When you are reaching your retirement years and your children have moved out of the family nest, you will inevitably ask yourself, is it time to downsize into a smaller home?
It seems like a logical step. Your house has served its purpose in accommodating your family’s needs for a few decades, but now the swimming pool is no longer used, rooms sit vacant, and it is becoming difficult to maintain.
You may prefer to sell the property and buy an affordable apartment or a townhouse that may be in a completely different area, or somewhere closer to your children.
This all sounds plain and simple, but downsizing is quite a life-changing move, so you will want to think seriously about it before deciding. Here are four things you should take into consideration.
Your reasons and motivations for downsizing
You should consider your reasons for downsizing as you do not want to regret it later. Is the current home becoming too difficult to manage? Are you looking for a change of setting such as a sea or tree change? Do you want to reduce your debts or living costs by selling your current place? You may want to talk to friends who have already made the move, as well as to your children, so you can clarify your thoughts. Nothing is too trivial and you should always weigh up the pros and cons.
Where you will live next
When you downsize, what sort of potential properties do you want to live in next? For example, do you want to move into an apartment, townhouse or perhaps a retirement village? Do your research on potential homes you want to live in next and features such as single level layouts, storage space, and possible strata fees. Another consideration is the fact that with a smaller space, you will inevitably need to reduce your belongings, including much-loved items.
The costs of selling
Depending on where you live, the market may be a factor as to why you are selling as you might be able to capitalise on strong price growth. The income you receive from the sale of your home can be used to either buy a smaller home with potentially money left over, or you can put it towards your retirement plans.

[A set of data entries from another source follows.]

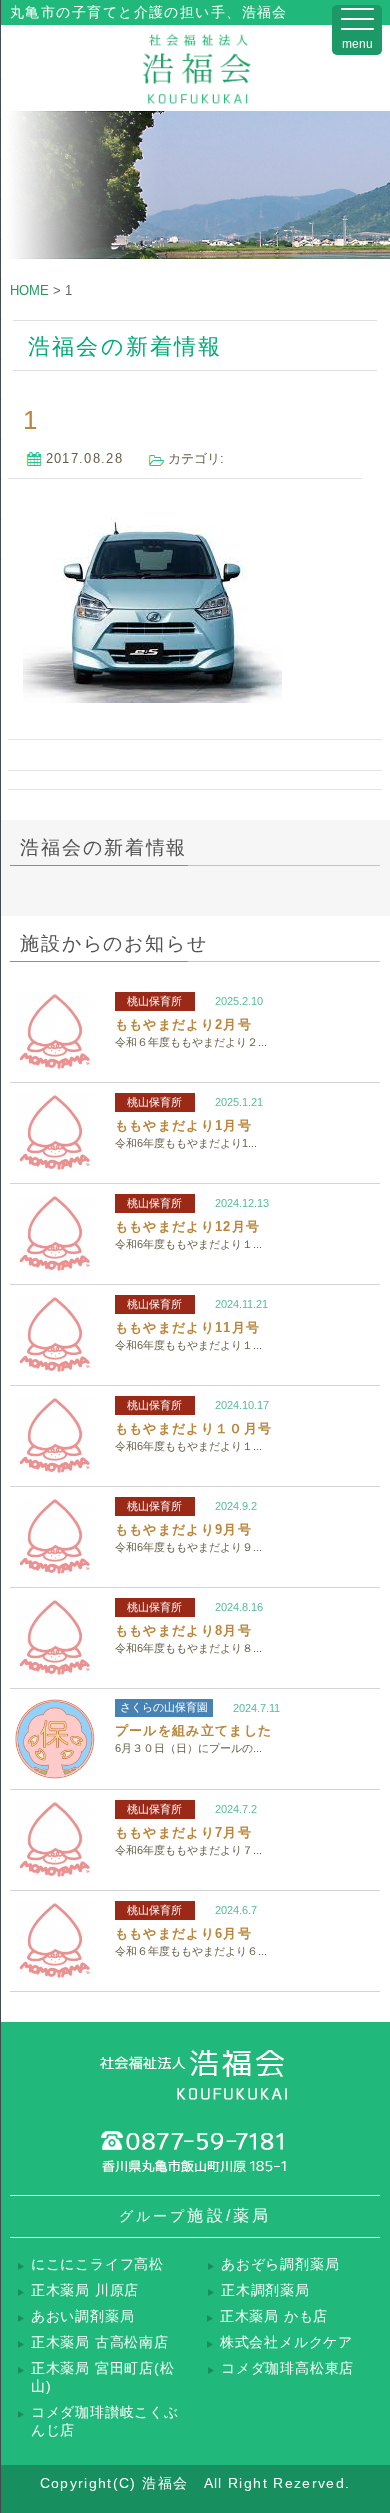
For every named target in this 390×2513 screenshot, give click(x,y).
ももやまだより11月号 (187, 1327)
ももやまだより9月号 (183, 1529)
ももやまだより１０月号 (193, 1428)
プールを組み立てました (193, 1730)
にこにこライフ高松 (97, 2264)
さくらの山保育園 (164, 1707)
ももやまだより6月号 (183, 1933)
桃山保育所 (154, 1001)
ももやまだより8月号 (183, 1630)
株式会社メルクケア (286, 2342)
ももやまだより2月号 (183, 1024)
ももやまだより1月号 (183, 1125)
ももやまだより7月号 (183, 1832)
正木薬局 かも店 (274, 2316)
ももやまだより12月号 (187, 1226)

However, depending on where and what you buy, and how much you need to spend on costs such as agent fees and stamp duty, you may not be left with much. Also, any extra cash you have may impact on your pension entitlements.
Alternatives to downsizing
On the flipside, you should also consider what you could do if you stayed put in your current home. You may realise you can remain in your house for another couple of years before downsizing, or that your children have plans to eventually return to it.
There are several things you can do to your property and these can help you build equity, especially if you plan to sell. You could rent out a room or a section of the house to a student or young adult, or you could renovate the home such as adding an extension or building a granny flat.
Downsizing is a big decision so it is important to always do your research and speak to a professional, such as a financial planner, if you need further guidance.